#### Data for processing

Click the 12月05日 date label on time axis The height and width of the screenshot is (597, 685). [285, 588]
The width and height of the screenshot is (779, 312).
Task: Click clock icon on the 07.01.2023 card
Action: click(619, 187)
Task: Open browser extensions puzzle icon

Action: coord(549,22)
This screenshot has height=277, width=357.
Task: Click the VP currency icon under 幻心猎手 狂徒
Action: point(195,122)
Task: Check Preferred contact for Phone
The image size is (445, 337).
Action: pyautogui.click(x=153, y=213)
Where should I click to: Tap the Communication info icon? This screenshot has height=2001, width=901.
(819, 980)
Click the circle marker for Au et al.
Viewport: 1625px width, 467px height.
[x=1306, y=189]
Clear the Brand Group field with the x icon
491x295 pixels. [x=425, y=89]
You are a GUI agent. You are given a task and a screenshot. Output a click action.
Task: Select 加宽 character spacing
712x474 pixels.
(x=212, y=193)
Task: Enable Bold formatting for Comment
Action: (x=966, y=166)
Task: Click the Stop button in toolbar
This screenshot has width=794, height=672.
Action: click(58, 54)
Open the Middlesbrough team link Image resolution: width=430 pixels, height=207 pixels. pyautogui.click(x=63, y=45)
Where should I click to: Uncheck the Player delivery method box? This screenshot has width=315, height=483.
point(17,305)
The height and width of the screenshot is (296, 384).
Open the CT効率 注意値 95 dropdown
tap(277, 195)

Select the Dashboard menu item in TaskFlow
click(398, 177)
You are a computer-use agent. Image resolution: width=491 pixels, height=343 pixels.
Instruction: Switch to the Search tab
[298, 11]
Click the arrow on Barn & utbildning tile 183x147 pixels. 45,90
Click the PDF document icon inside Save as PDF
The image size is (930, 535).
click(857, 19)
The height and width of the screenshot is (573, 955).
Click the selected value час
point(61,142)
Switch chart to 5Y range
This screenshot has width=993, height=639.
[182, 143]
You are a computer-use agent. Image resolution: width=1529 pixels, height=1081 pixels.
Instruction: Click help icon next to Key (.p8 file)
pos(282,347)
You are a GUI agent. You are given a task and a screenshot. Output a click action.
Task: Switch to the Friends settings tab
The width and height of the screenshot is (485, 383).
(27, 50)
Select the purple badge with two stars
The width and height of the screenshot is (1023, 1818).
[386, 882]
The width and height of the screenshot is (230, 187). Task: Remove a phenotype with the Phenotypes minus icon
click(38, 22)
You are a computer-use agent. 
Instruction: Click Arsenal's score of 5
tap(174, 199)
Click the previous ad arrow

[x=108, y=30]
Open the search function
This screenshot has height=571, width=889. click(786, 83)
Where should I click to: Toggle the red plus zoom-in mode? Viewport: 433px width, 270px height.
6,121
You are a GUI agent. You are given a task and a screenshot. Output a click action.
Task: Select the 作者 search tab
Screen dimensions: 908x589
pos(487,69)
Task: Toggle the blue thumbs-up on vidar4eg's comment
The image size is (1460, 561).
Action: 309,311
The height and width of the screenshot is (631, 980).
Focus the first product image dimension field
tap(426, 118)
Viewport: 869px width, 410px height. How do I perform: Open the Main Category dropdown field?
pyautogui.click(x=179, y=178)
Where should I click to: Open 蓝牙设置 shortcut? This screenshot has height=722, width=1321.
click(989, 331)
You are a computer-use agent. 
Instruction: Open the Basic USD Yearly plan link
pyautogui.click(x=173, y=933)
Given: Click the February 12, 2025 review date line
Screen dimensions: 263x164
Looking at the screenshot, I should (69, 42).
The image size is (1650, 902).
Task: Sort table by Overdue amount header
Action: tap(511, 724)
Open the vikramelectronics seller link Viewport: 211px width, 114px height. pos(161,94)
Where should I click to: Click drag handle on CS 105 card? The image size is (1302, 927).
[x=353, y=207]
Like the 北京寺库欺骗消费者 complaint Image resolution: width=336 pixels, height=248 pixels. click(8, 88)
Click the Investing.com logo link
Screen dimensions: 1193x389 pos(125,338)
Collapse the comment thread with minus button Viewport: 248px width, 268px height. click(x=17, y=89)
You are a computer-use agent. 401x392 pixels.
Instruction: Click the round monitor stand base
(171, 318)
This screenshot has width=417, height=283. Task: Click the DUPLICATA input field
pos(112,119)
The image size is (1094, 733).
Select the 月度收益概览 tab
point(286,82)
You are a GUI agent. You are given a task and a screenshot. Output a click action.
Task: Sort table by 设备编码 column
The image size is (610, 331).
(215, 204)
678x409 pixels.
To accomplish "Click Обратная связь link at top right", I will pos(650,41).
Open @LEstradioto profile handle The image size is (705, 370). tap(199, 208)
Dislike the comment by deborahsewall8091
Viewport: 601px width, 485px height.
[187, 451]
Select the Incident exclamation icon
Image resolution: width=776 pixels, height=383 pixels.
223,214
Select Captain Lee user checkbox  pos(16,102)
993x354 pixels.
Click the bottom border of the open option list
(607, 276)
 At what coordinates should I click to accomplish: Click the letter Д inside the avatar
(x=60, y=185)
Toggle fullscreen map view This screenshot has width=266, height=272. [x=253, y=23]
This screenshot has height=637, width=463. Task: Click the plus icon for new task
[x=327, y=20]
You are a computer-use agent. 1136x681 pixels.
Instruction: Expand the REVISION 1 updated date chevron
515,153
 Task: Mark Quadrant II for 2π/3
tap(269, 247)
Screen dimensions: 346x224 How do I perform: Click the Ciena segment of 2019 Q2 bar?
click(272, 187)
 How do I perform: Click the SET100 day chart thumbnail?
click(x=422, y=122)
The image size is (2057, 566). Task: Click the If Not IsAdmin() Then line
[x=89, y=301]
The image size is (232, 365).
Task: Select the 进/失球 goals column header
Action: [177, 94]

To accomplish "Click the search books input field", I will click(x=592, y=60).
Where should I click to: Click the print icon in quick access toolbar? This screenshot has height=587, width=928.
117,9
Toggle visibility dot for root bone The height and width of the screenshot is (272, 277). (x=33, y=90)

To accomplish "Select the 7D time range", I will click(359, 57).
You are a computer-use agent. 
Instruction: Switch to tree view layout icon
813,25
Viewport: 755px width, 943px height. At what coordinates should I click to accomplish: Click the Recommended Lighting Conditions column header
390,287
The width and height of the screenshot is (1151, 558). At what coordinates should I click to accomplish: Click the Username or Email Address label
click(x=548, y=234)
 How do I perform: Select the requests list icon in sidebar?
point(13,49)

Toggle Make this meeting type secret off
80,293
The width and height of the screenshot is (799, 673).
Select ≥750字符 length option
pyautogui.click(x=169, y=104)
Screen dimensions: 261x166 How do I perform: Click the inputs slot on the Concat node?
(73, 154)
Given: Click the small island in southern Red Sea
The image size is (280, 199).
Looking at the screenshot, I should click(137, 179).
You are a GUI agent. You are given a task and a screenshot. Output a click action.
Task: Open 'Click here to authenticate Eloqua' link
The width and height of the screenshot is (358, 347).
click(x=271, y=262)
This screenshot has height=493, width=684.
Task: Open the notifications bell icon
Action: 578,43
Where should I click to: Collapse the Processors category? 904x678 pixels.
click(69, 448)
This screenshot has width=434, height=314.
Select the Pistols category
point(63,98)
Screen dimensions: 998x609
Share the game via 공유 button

########

- What is expected
Could you reproduce every record exactly as shown above?

- Response area
Click the 12月05日 date label on time axis The height and width of the screenshot is (597, 685). [285, 588]
The width and height of the screenshot is (779, 312).
Task: Click clock icon on the 07.01.2023 card
Action: click(619, 187)
Task: Open browser extensions puzzle icon

Action: coord(549,22)
This screenshot has height=277, width=357.
Task: Click the VP currency icon under 幻心猎手 狂徒
Action: point(195,122)
Task: Check Preferred contact for Phone
The image size is (445, 337).
Action: pyautogui.click(x=153, y=213)
Where should I click to: Tap the Communication info icon? This screenshot has height=2001, width=901.
(819, 980)
Click the circle marker for Au et al.
Viewport: 1625px width, 467px height.
[x=1306, y=189]
Clear the Brand Group field with the x icon
491x295 pixels. [x=425, y=89]
You are a GUI agent. You are given a task and a screenshot. Output a click action.
Task: Select 加宽 character spacing
712x474 pixels.
(x=212, y=193)
Task: Enable Bold formatting for Comment
Action: (x=966, y=166)
Task: Click the Stop button in toolbar
This screenshot has width=794, height=672.
Action: click(58, 54)
Open the Middlesbrough team link Image resolution: width=430 pixels, height=207 pixels. pyautogui.click(x=63, y=45)
Where should I click to: Uncheck the Player delivery method box? This screenshot has width=315, height=483.
point(17,305)
The height and width of the screenshot is (296, 384).
Open the CT効率 注意値 95 dropdown
tap(277, 195)

Select the Dashboard menu item in TaskFlow
click(398, 177)
You are a computer-use agent. Image resolution: width=491 pixels, height=343 pixels.
Instruction: Switch to the Search tab
[298, 11]
Click the arrow on Barn & utbildning tile 183x147 pixels. 45,90
Click the PDF document icon inside Save as PDF
The image size is (930, 535).
click(857, 19)
The height and width of the screenshot is (573, 955).
Click the selected value час
point(61,142)
Switch chart to 5Y range
This screenshot has width=993, height=639.
[182, 143]
You are a computer-use agent. Image resolution: width=1529 pixels, height=1081 pixels.
Instruction: Click help icon next to Key (.p8 file)
pos(282,347)
You are a GUI agent. You are given a task and a screenshot. Output a click action.
Task: Switch to the Friends settings tab
The width and height of the screenshot is (485, 383).
(27, 50)
Select the purple badge with two stars
The width and height of the screenshot is (1023, 1818).
[386, 882]
The width and height of the screenshot is (230, 187). Task: Remove a phenotype with the Phenotypes minus icon
click(38, 22)
You are a computer-use agent. 
Instruction: Click Arsenal's score of 5
tap(174, 199)
Click the previous ad arrow

[x=108, y=30]
Open the search function
This screenshot has height=571, width=889. click(786, 83)
Where should I click to: Toggle the red plus zoom-in mode? Viewport: 433px width, 270px height.
6,121
You are a GUI agent. You are given a task and a screenshot. Output a click action.
Task: Select the 作者 search tab
Screen dimensions: 908x589
pos(487,69)
Task: Toggle the blue thumbs-up on vidar4eg's comment
The image size is (1460, 561).
Action: 309,311
The height and width of the screenshot is (631, 980).
Focus the first product image dimension field
tap(426, 118)
Viewport: 869px width, 410px height. How do I perform: Open the Main Category dropdown field?
pyautogui.click(x=179, y=178)
Where should I click to: Open 蓝牙设置 shortcut? This screenshot has height=722, width=1321.
click(989, 331)
You are a computer-use agent. 
Instruction: Open the Basic USD Yearly plan link
pyautogui.click(x=173, y=933)
Given: Click the February 12, 2025 review date line
Screen dimensions: 263x164
Looking at the screenshot, I should (69, 42).
The image size is (1650, 902).
Task: Sort table by Overdue amount header
Action: tap(511, 724)
Open the vikramelectronics seller link Viewport: 211px width, 114px height. pos(161,94)
Where should I click to: Click drag handle on CS 105 card? The image size is (1302, 927).
[x=353, y=207]
Like the 北京寺库欺骗消费者 complaint Image resolution: width=336 pixels, height=248 pixels. click(8, 88)
Click the Investing.com logo link
Screen dimensions: 1193x389 pos(125,338)
Collapse the comment thread with minus button Viewport: 248px width, 268px height. click(x=17, y=89)
You are a computer-use agent. 401x392 pixels.
Instruction: Click the round monitor stand base
(171, 318)
This screenshot has width=417, height=283. Task: Click the DUPLICATA input field
pos(112,119)
The image size is (1094, 733).
Select the 月度收益概览 tab
point(286,82)
You are a GUI agent. You are given a task and a screenshot. Output a click action.
Task: Sort table by 设备编码 column
The image size is (610, 331).
(215, 204)
678x409 pixels.
To accomplish "Click Обратная связь link at top right", I will pos(650,41).
Open @LEstradioto profile handle The image size is (705, 370). tap(199, 208)
Dislike the comment by deborahsewall8091
Viewport: 601px width, 485px height.
[187, 451]
Select the Incident exclamation icon
Image resolution: width=776 pixels, height=383 pixels.
223,214
Select Captain Lee user checkbox  pos(16,102)
993x354 pixels.
Click the bottom border of the open option list
(607, 276)
 At what coordinates should I click to accomplish: Click the letter Д inside the avatar
(x=60, y=185)
Toggle fullscreen map view This screenshot has width=266, height=272. [x=253, y=23]
This screenshot has height=637, width=463. Task: Click the plus icon for new task
[x=327, y=20]
You are a computer-use agent. 1136x681 pixels.
Instruction: Expand the REVISION 1 updated date chevron
515,153
 Task: Mark Quadrant II for 2π/3
tap(269, 247)
Screen dimensions: 346x224 How do I perform: Click the Ciena segment of 2019 Q2 bar?
click(272, 187)
 How do I perform: Click the SET100 day chart thumbnail?
click(x=422, y=122)
The image size is (2057, 566). Task: Click the If Not IsAdmin() Then line
[x=89, y=301]
The image size is (232, 365).
Task: Select the 进/失球 goals column header
Action: [177, 94]

To accomplish "Click the search books input field", I will click(x=592, y=60).
Where should I click to: Click the print icon in quick access toolbar? This screenshot has height=587, width=928.
117,9
Toggle visibility dot for root bone The height and width of the screenshot is (272, 277). (x=33, y=90)

To accomplish "Select the 7D time range", I will click(359, 57).
You are a computer-use agent. 
Instruction: Switch to tree view layout icon
813,25
Viewport: 755px width, 943px height. At what coordinates should I click to accomplish: Click the Recommended Lighting Conditions column header
390,287
The width and height of the screenshot is (1151, 558). At what coordinates should I click to accomplish: Click the Username or Email Address label
click(x=548, y=234)
 How do I perform: Select the requests list icon in sidebar?
point(13,49)

Toggle Make this meeting type secret off
80,293
The width and height of the screenshot is (799, 673).
Select ≥750字符 length option
pyautogui.click(x=169, y=104)
Screen dimensions: 261x166 How do I perform: Click the inputs slot on the Concat node?
(73, 154)
Given: Click the small island in southern Red Sea
The image size is (280, 199).
Looking at the screenshot, I should click(137, 179).
You are a GUI agent. You are given a task and a screenshot. Output a click action.
Task: Open 'Click here to authenticate Eloqua' link
The width and height of the screenshot is (358, 347).
click(x=271, y=262)
This screenshot has height=493, width=684.
Task: Open the notifications bell icon
Action: 578,43
Where should I click to: Collapse the Processors category? 904x678 pixels.
click(69, 448)
This screenshot has width=434, height=314.
Select the Pistols category
point(63,98)
Screen dimensions: 998x609
Share the game via 공유 button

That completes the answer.